* _Brief 1_
Answer these questions from the bulava text:
(a) The buława appears today in the rank insignia of which office?
(b) What did hetmans typically add to their coats of arms?
(c) In which years did Bohdan Khmelnytsky hold office as Hetman of the Zaporizhian Host?
* _Brief 2_
Please list every place named in the two section headings of the bulava text.

* _Page_

^^^^^^^^^^^^^^^^

The bulava or buława (Polish spelling: buława; Ukrainian spelling:  булава [bula'va]) is a ceremonial mace or baton or sceptre.

Poland, Grand Duchy of Lithuania, Polish–Lithuanian Commonwealth
Historically the buława was an attribute of a hetman, an officer of the highest military rank  (after the monarch) in the 15th- to 18th-century Kingdom of Poland and the Polish–Lithuanian Commonwealth.

Hetmans typically added an image of a buława to their coats of arms.

Today the buława appears in the rank insignia of a Marshal of Poland.

Ukraine
In the Ukrainian language, a булава (bulava) is a mace or club, in both the military and ceremonial senses. The bulava was one of the Ukrainian Cossack kleinody (клейноди - "regalia", or literally: "jewels"): Bohdan Khmelnytsky bore a bulava as Hetman of the Zaporizhian Host (in office: 1648 to 1657).

^^^^^^^^^^^^^^^^

(Item position entries)
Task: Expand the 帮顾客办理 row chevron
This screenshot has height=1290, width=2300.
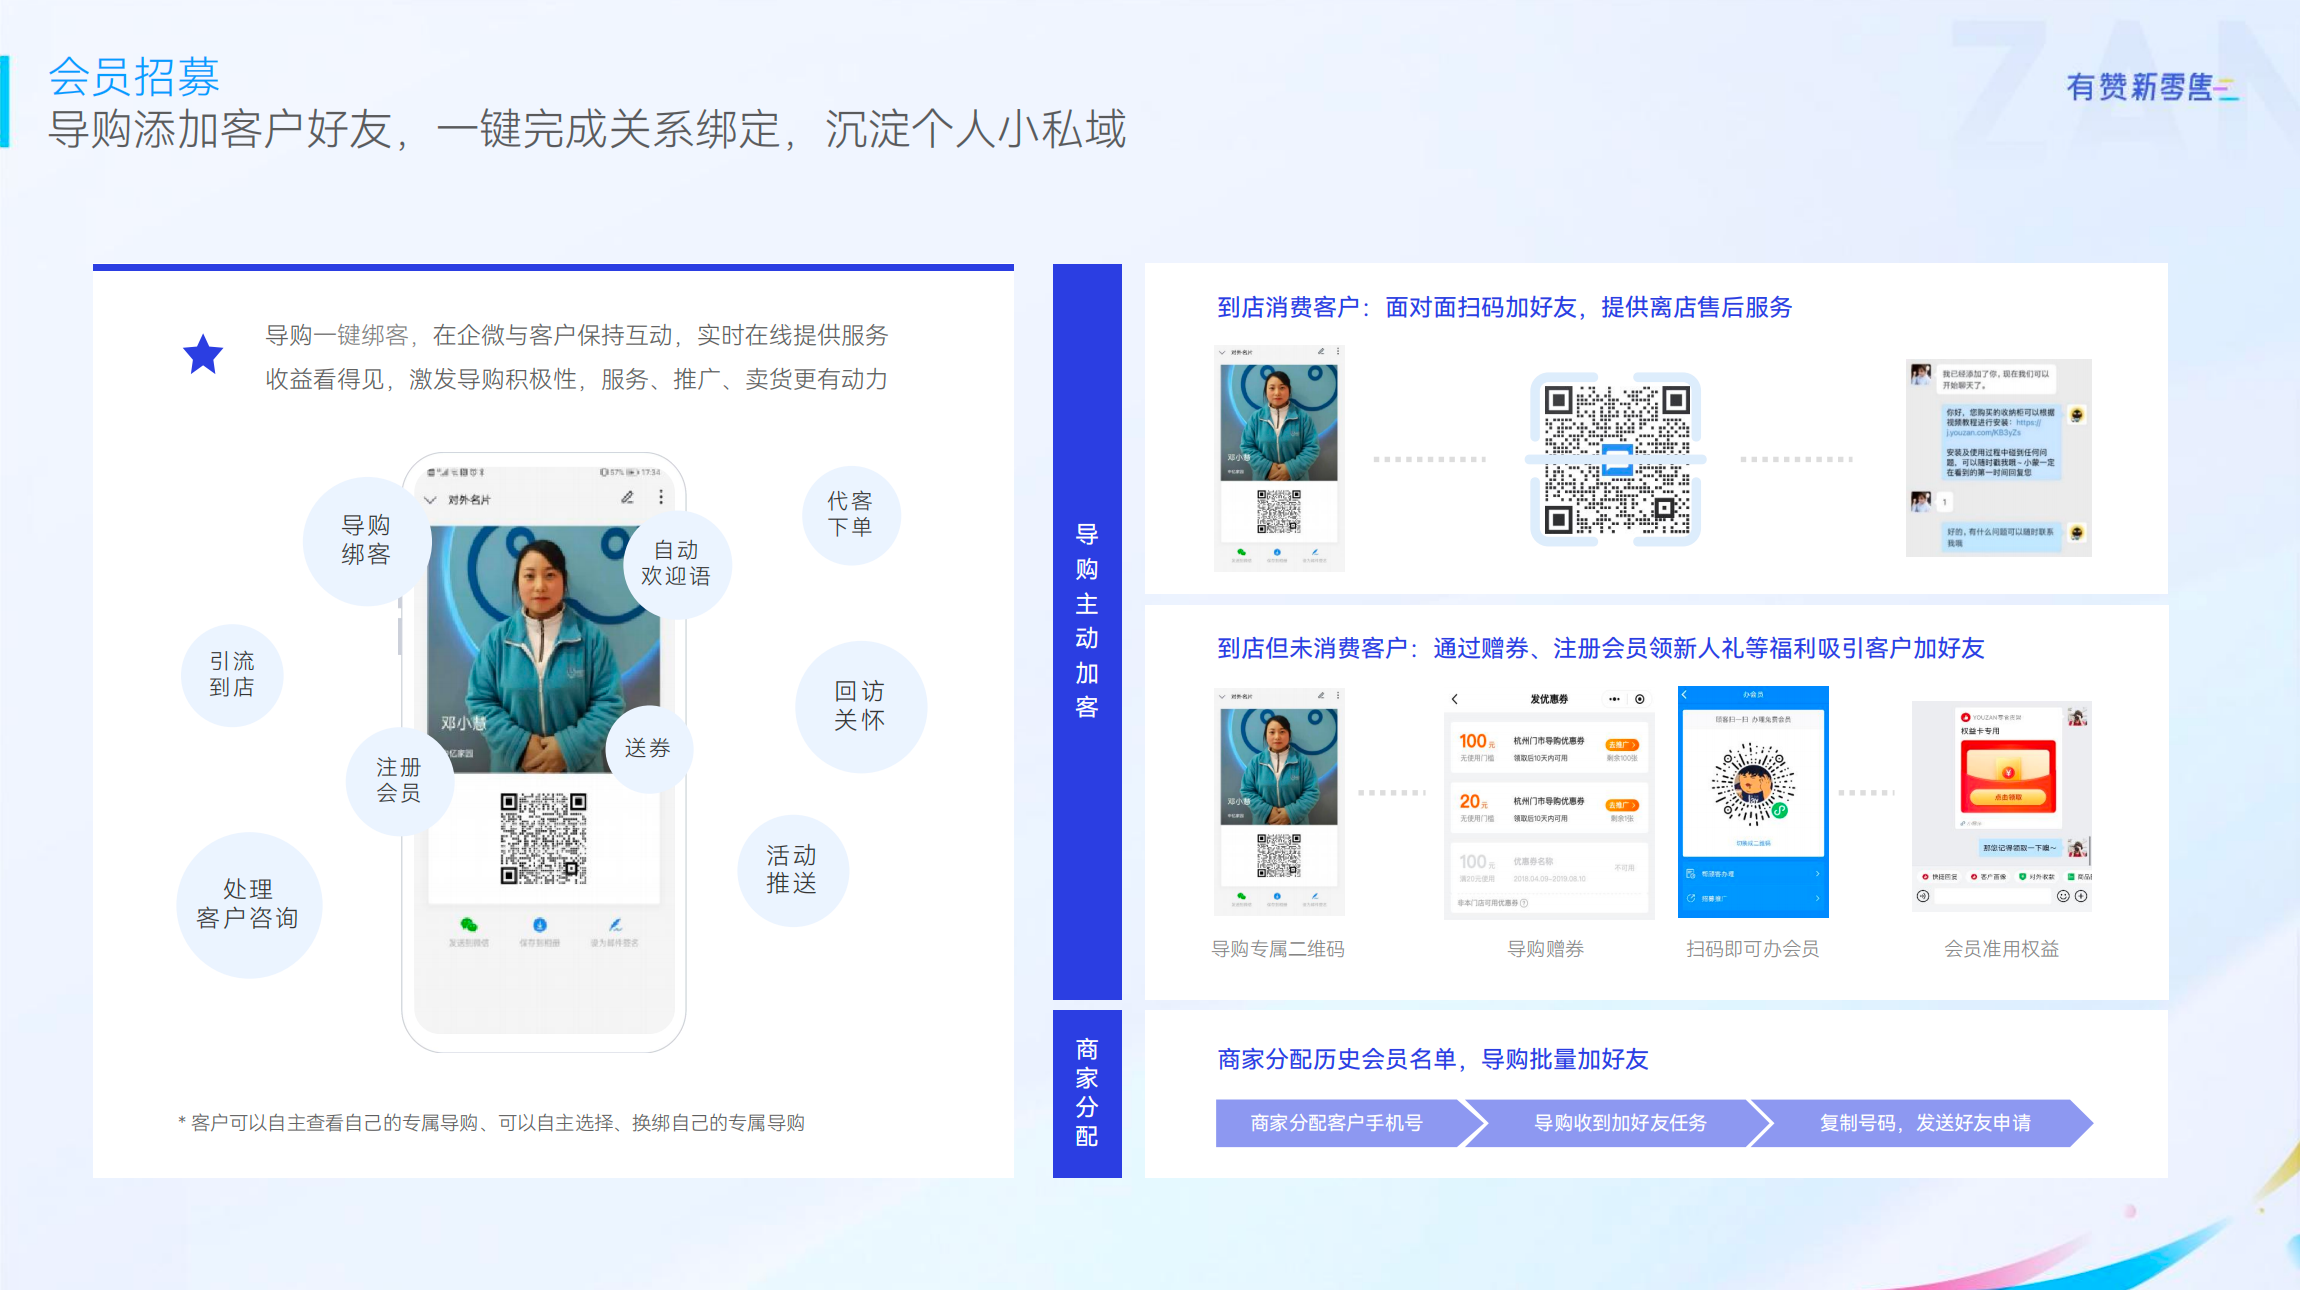Action: pyautogui.click(x=1817, y=874)
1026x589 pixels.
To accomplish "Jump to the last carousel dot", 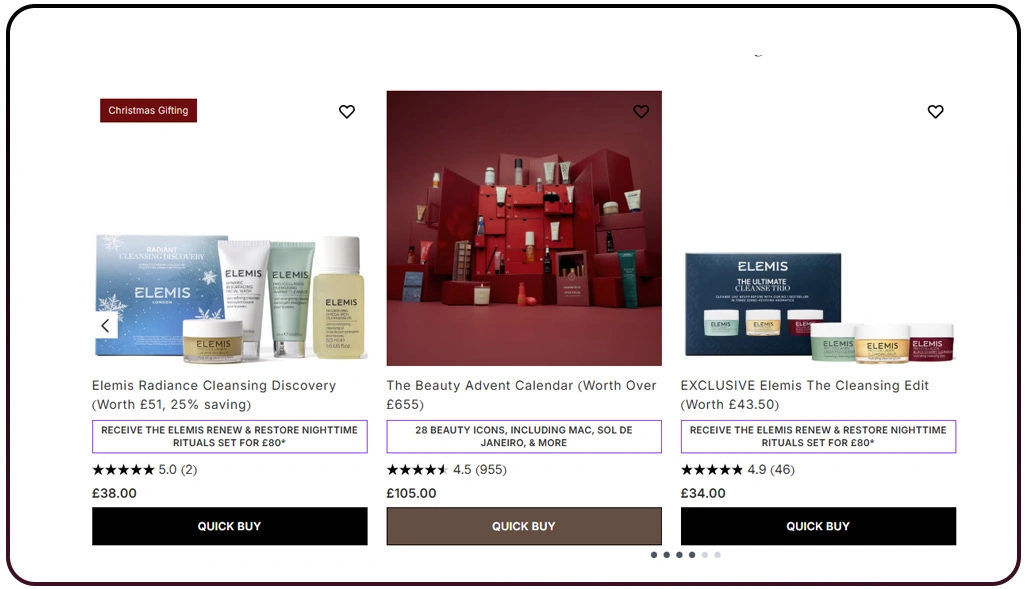I will click(x=717, y=555).
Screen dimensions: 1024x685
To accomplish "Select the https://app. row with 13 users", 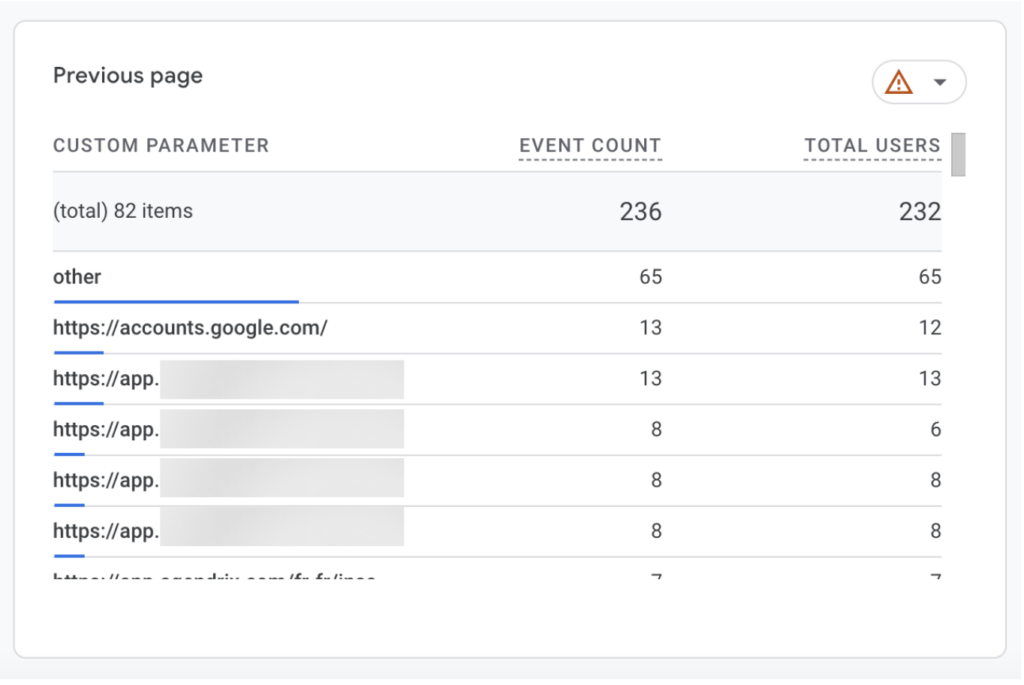I will [106, 379].
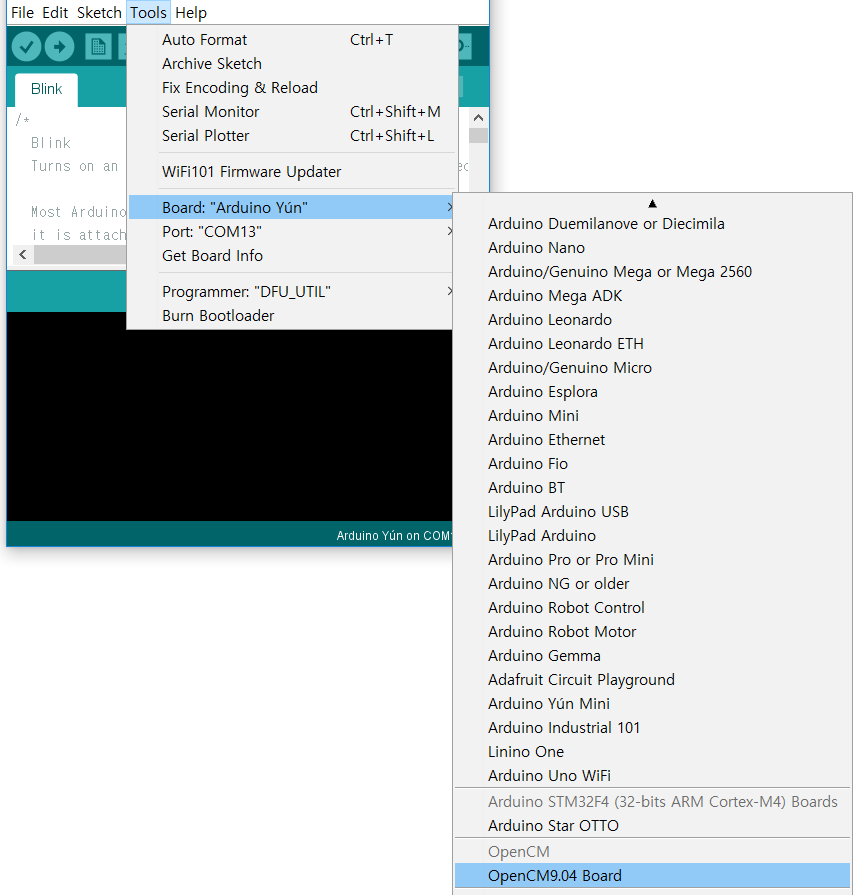The height and width of the screenshot is (895, 859).
Task: Click the editor vertical scrollbar up arrow
Action: pyautogui.click(x=478, y=116)
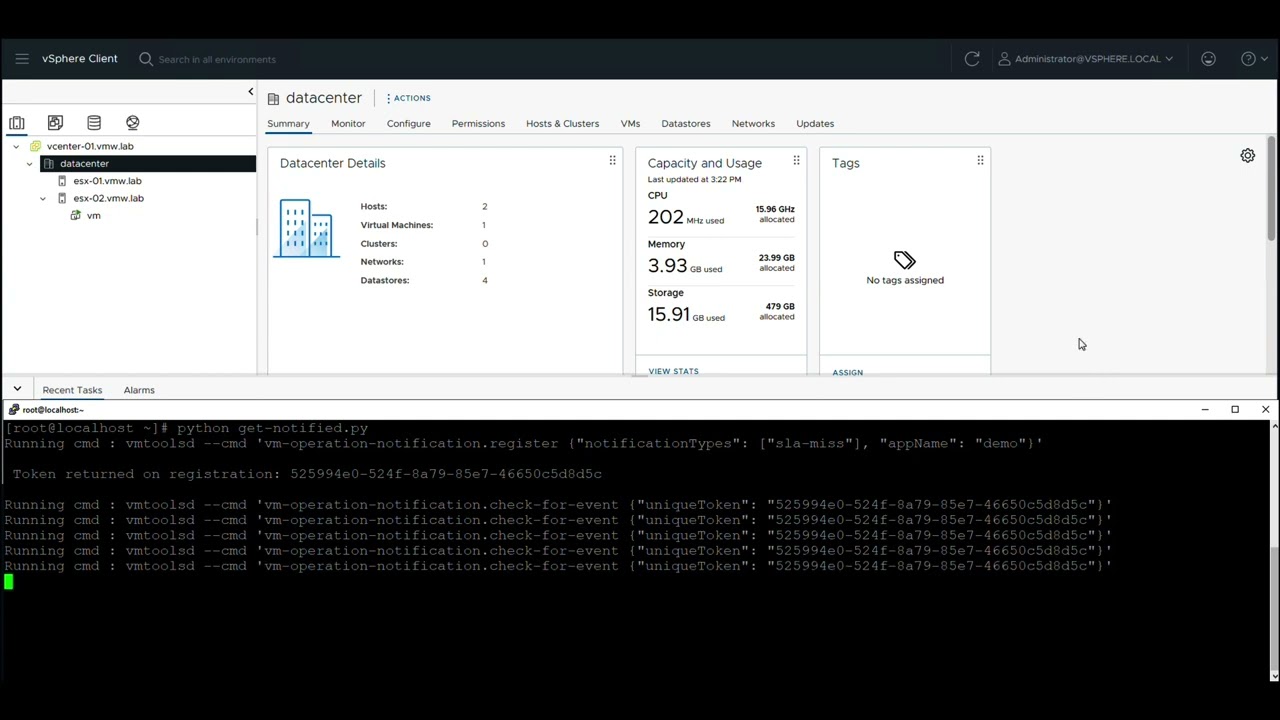Open the help menu dropdown
Screen dimensions: 1280x720
[x=1253, y=59]
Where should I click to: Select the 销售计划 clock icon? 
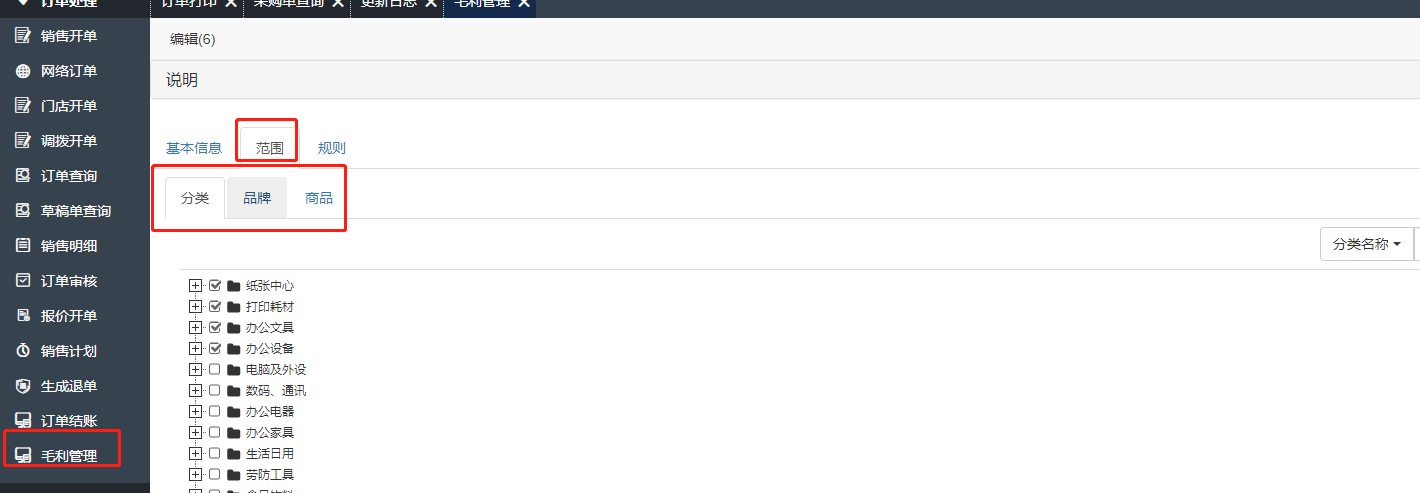(x=23, y=351)
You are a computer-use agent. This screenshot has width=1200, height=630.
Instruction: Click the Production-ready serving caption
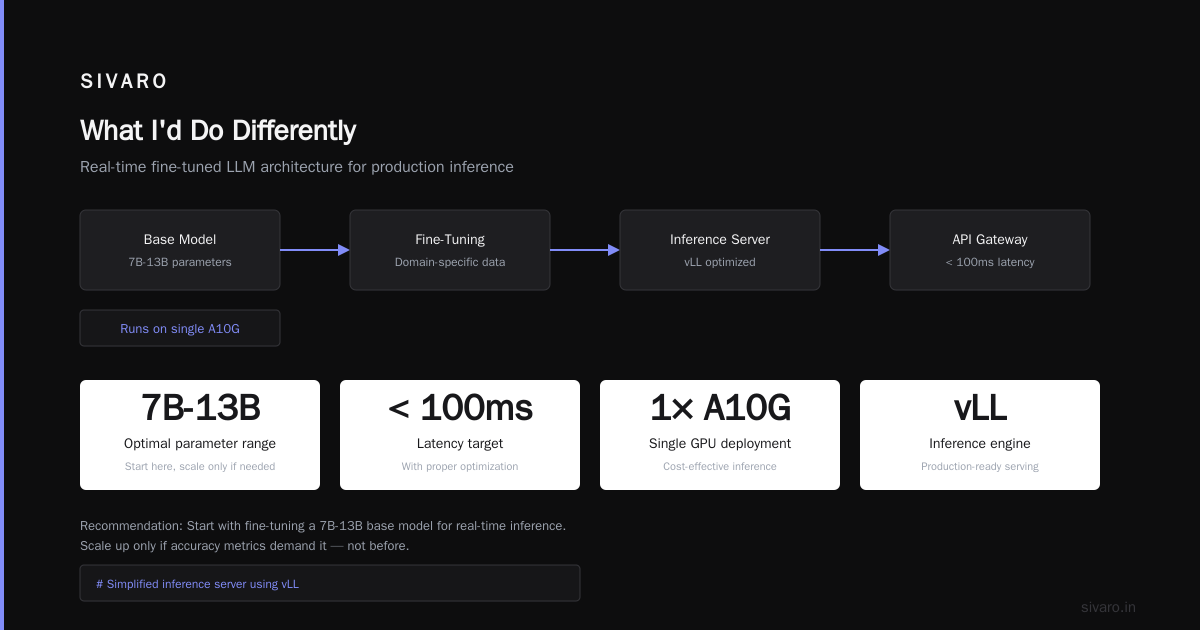[980, 467]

^^^^^^^^^^^^^^^^

* _Complete response 1_
(a) A Marshal of Poland.
(b) An image of a buława.
(c) From 1648 to 1657.

* _Complete response 2_
Poland, Grand Duchy of Lithuania, Polish–Lithuanian Commonwealth, Ukraine